__Check your understanding__
A) In the Corsi forum thread, how often does the team that wins the Corsi battle also win the game in the regular season?
B) Resume the forum thread on Corsi and winning, picking up right after its final post.

Corsi: What Am I Missing? | HFBoards - NHL Message Board and Forum for National Hockey League

Corsi: What Am I Missing?

Synergy27

F-A-C-G-C-E
Apr 27, 2004
13,203
13,414
Washington, D.C.
So, I've been messing around with some data from War on Ice for the last few minutes. I basically did a very simple analysis to determine how often the team that wins the Corsi battle also wins the game. The results were surprising, to me, so I'm wondering if I'm just overlooking something. Here's what I found, using dating from WOI going back to 2002-03 (14,861 games):

In the regular season, the team that wins the Corsi battle only wins the game about 43.7% of the time.

In the playoffs the results are similar but slightly muted. The team that wins the Corsi battle wins the game about 46.3% of the time.

In both cases, losing the Corsi battle leads to winning the game (or is associated with winning the game, correlation doesn't equal causation) a lot more often than winning it. So why are so many people so worked up about CF% being such an important part of being a winning team? What am I missing?
 
Did you account for score effects? I.e. when a team is up, it tends to go into a shell and have many more opportunities toward their own net than toward the opposition's.

__Entries provided__
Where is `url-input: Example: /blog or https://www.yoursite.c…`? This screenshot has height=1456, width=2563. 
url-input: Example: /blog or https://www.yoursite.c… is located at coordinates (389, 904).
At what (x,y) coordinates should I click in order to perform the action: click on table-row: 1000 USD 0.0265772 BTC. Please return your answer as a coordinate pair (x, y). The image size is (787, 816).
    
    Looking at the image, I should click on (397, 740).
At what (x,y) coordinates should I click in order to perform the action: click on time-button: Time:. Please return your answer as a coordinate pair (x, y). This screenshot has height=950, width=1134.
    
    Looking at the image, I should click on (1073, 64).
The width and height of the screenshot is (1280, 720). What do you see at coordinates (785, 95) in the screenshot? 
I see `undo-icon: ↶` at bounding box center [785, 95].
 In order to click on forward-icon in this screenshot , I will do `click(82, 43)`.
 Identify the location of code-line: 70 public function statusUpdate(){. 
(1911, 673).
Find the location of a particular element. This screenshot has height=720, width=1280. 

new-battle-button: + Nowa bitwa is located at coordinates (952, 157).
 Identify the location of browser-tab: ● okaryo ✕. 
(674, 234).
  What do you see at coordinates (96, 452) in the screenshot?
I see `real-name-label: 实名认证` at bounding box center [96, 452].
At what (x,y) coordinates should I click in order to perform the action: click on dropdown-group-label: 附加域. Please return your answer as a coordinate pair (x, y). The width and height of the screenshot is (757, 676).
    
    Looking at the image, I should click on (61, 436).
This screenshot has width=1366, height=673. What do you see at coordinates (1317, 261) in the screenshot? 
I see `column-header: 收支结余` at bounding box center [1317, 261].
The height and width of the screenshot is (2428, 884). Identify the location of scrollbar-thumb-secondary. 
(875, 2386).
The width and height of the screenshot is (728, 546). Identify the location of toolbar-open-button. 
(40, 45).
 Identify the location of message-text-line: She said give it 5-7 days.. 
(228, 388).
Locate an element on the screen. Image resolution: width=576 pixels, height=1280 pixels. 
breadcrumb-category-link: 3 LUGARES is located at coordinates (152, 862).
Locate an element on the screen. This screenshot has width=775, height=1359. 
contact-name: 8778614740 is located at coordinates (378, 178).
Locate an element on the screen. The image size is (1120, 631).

__Written responses__
A) About 43.7% of the time.

B)
Did you account for score effects? I.e. when a team is up, it tends to go into a shell and have many more opportunities toward their own net than toward the opposition's.

I didn't account for anything, and I'm aware of the impact of score on Corsi.

But what I'm getting at is, since we know that a trailing team is going to press and a leading team is going to defend, and that this will have a direct impact on the Corsi situation, why is it considered so important to have a high CF%?
 
I didn't account for anything, and I'm aware of the impact of score on Corsi.

But what I'm getting at is, since we know that a trailing team is going to press and a leading team is going to defend, and that this will have a direct impact on the Corsi situation, why is it considered so important to have a high CF%?

Oh, okay. My next question then. Is it considered very important to have a high CF%?
 
Oh, okay. My next question then. Is it considered very important to have a high CF%?

A lot of people are discounting the Rangers performance this year and/or bracing themselves for an inevitable "regression" in the playoffs because they have a poor CF%. I was under the assumption that CF% was the main "advanced stat" that people liked to use to predict whether or not good teams are really good.
 
A lot of people are discounting the Rangers performance this year and/or bracing themselves for an inevitable "regression" in the playoffs because they have a poor CF%. I was under the assumption that CF% was the main "advanced stat" that people liked to use to predict whether or not good teams are really good.

Common misconception, usually it's a combination of many advanced stats and possession stats. Corsi, Fenwick, PDO just to name a few.
 
I'm not a huge fan of Corsi personally.

It's certainly not a bad stat, but it clearly, clearly has not earned the "Holy Grail" status that some people have attributed to it.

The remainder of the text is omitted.